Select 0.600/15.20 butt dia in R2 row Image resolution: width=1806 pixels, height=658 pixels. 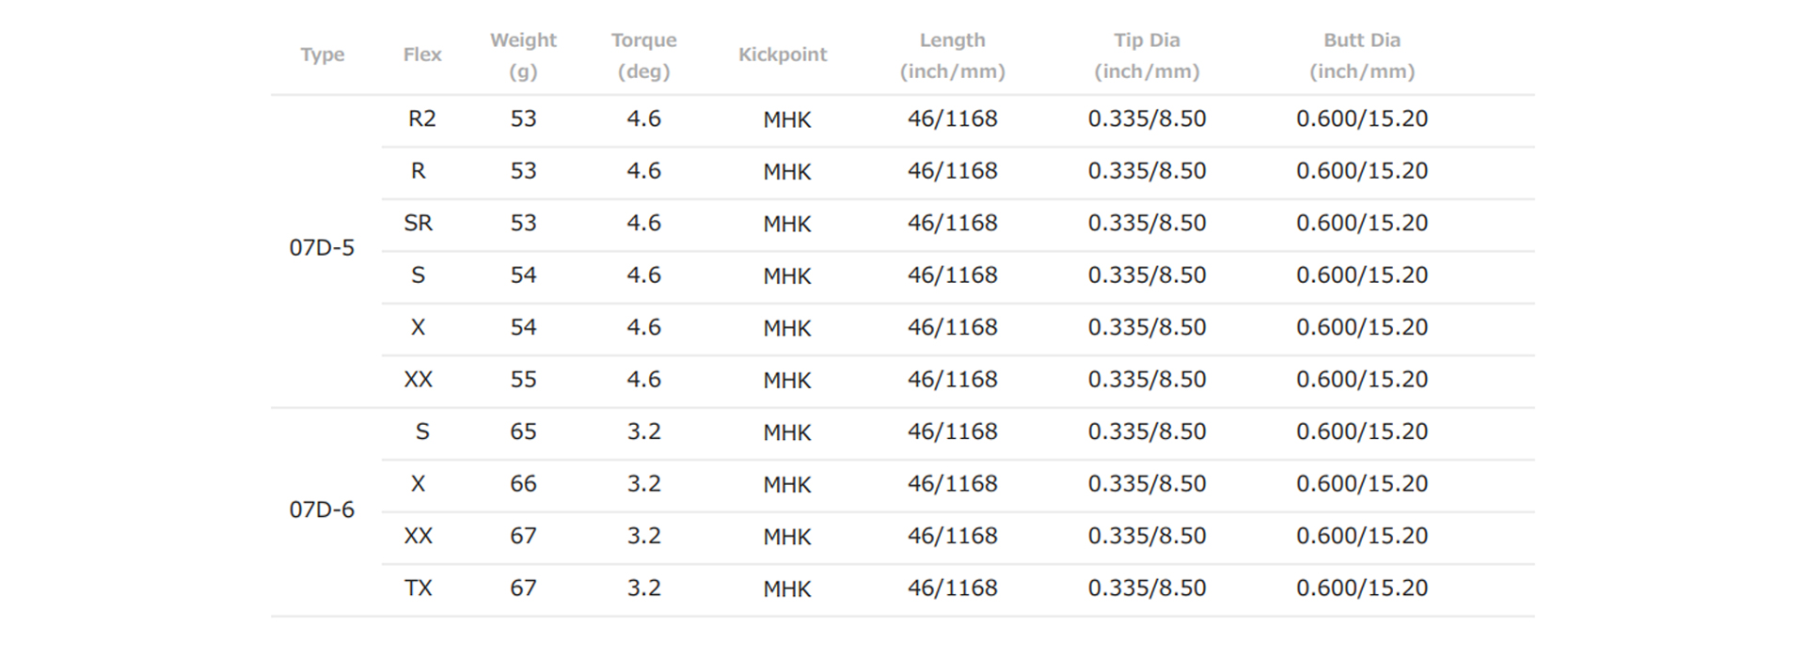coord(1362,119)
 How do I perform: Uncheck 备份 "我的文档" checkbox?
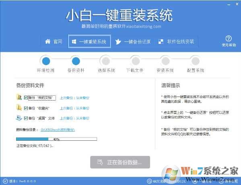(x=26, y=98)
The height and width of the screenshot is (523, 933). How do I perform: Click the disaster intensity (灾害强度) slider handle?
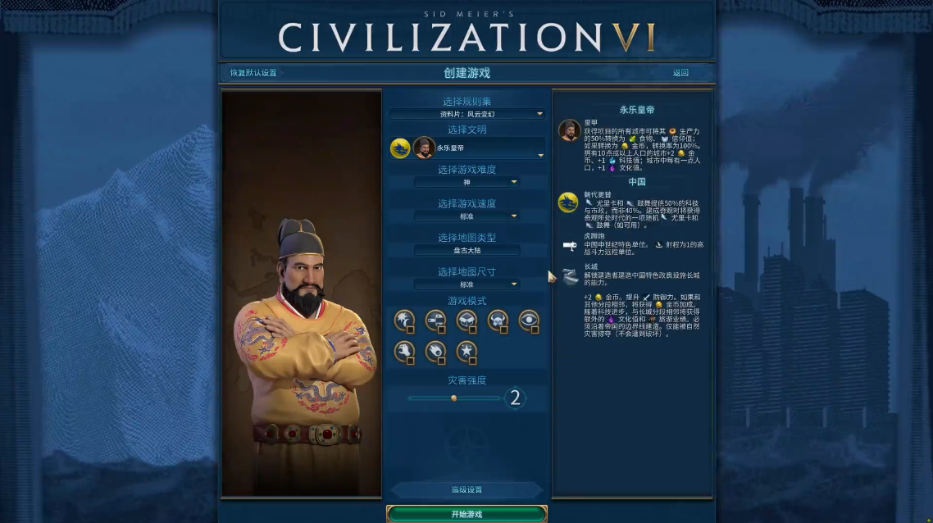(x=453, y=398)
-.-.-
**AIM OF THE TASK**
Find the line containing "How do I perform: Uncheck", then extract it and every line after it to the end of the data above, exactly and nothing else, without pictures.

**OUTPUT**
 How do I perform: Uncheck 备份 "我的文档" checkbox?
(x=26, y=98)
The height and width of the screenshot is (523, 933). How do I perform: Click the disaster intensity (灾害强度) slider handle?
(x=453, y=398)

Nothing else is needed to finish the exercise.